Personal information
- Born: 31 January 1989 (age 37) Lüleburgaz, Kırklareli Province, Turkey
- Nationality: Turkish
- Height: 165 cm (5 ft 5 in)
- Weight: 57 kg (126 lb)
- Position: Point
- Handedness: Left

Club information
- Current team: Adalar Water Sports Club
- Number: 2

National team
- Years: Team
- 2016: Turkey

= Melda Fatma İdrisoğlu =

Turkish water polo player

Melda Fatma İdrisoğlu (born ), also known as Melda Fatma Derviş after her marriage, is a Turkish female water polo player, playing at the point position. She is part of the Turkey women's national water polo team. She competed at the 2016 Women's European Water Polo Championship. She competed also in half marathon and open water swimming events. She is a physician specialized in Pediatrics.

==Early life==
Melda Fatma İdrisoğlu was born on 31 January 1989. She is a native of Lüleburgaz in Kırklareli Province
 She studied Medicine and served after graduation as a research assistant at Istanbul University. She works as a physician specialized in Pediatrics.

==Sports career==
She is a member of Adalar Water Sports Club playing water poloo.
İdrisoğlu competed also at open water swimming in her age category, triathlon and half marathon . At the 2014 International Bozcaada Half Marathon, she placed third in the 10 km event.
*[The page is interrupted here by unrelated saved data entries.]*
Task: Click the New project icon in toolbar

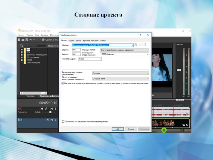Action: (x=19, y=40)
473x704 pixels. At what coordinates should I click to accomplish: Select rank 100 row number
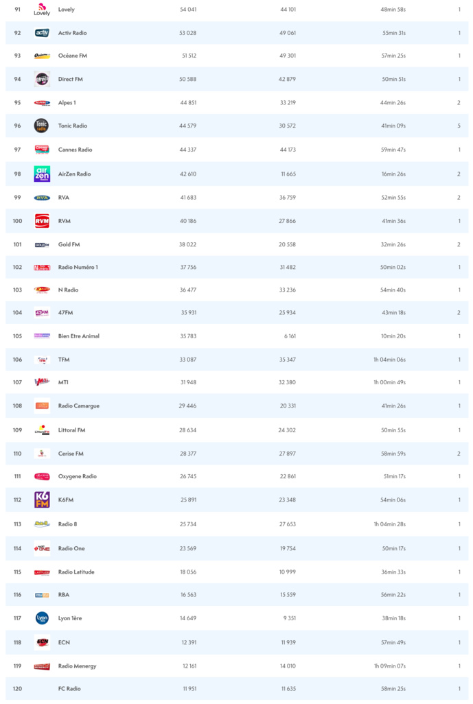tap(18, 221)
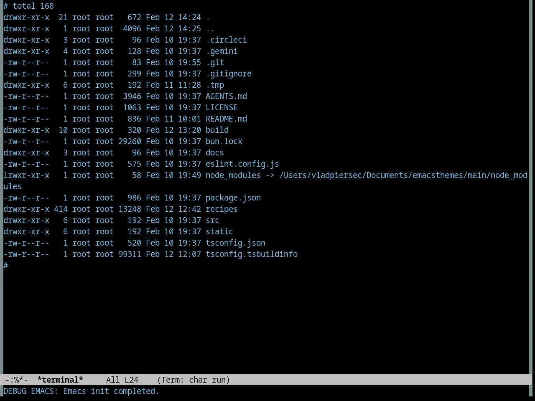The height and width of the screenshot is (401, 535).
Task: Click the eslint.config.js file name
Action: pos(242,164)
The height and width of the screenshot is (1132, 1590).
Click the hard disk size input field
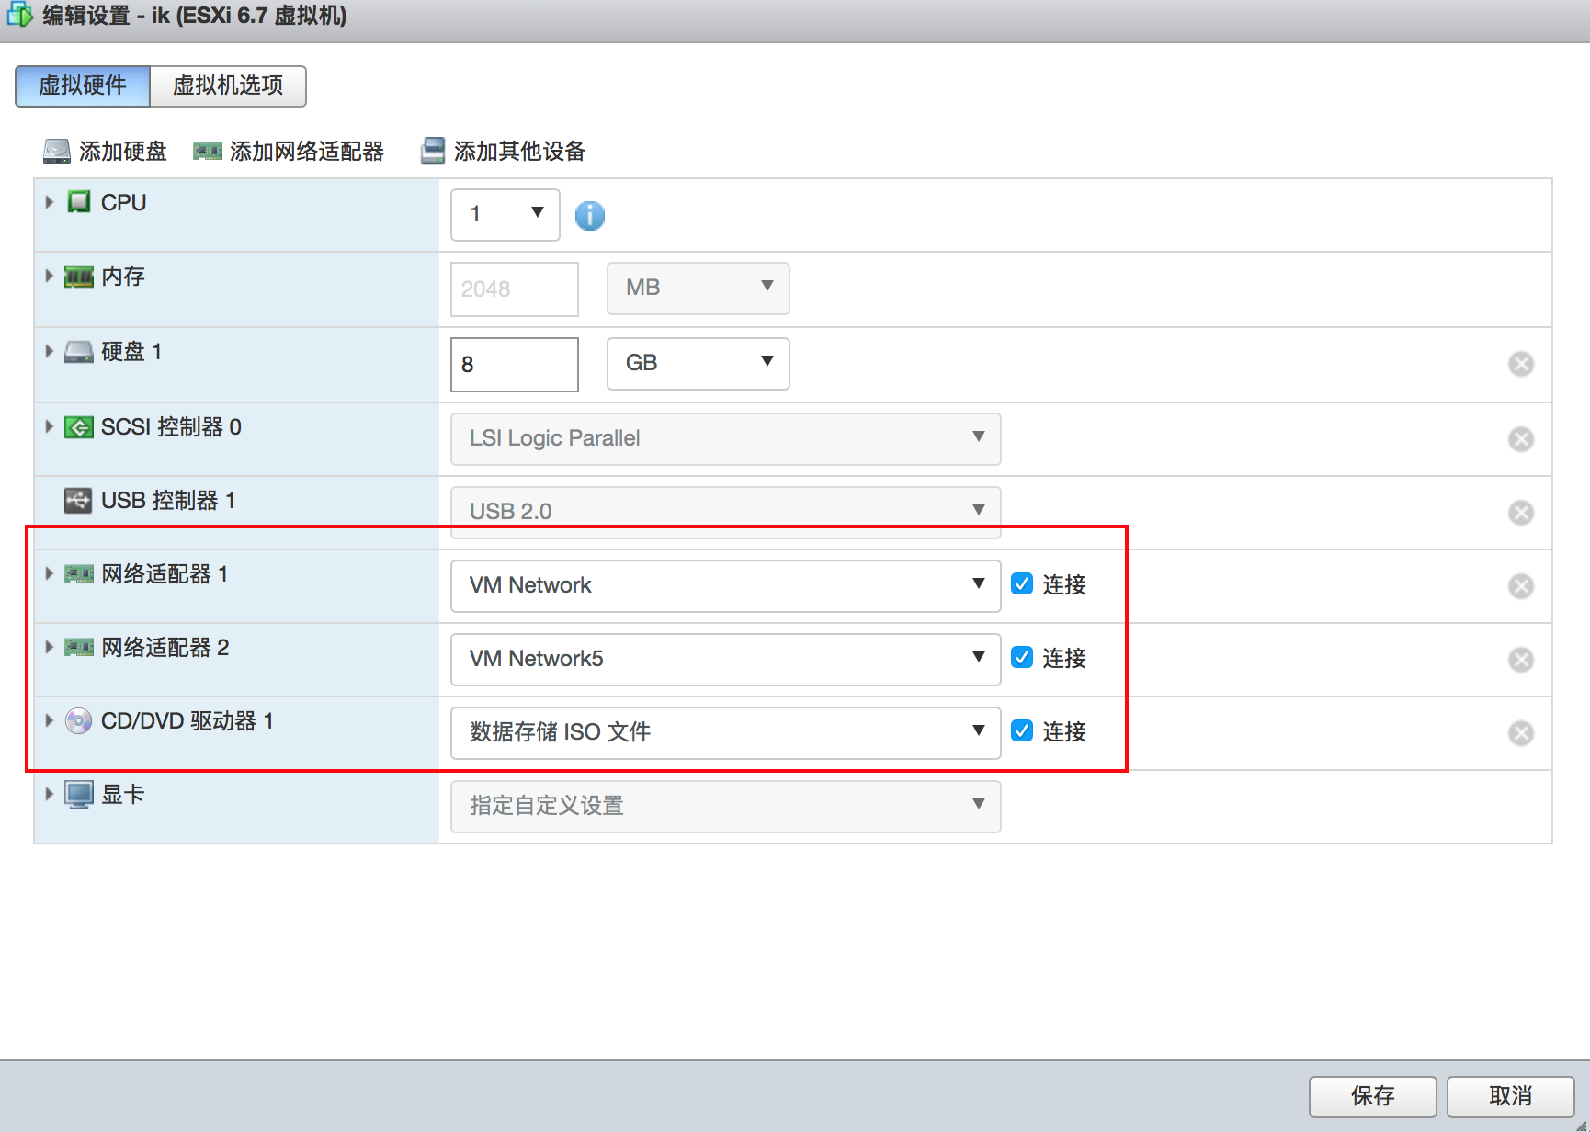pos(514,364)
She became runner-up the Istanbul Sprint Triatlon (Istanbul Triathon and Aquathlon) in 2015. She took part at 2016 Gölcük Nationali Open Water Swim and at the 2016 Kocaeli Open Water Swim, winning the 26-35 age category in both competitions. She participated at the 11th International Arena Aquamasters Open Waters Swimming Championship held in Bodrum in 2019. In 2020, Melda Fatma Derviş took the second place in the women's category of the Istanbul Sprint Triathlon in 2020.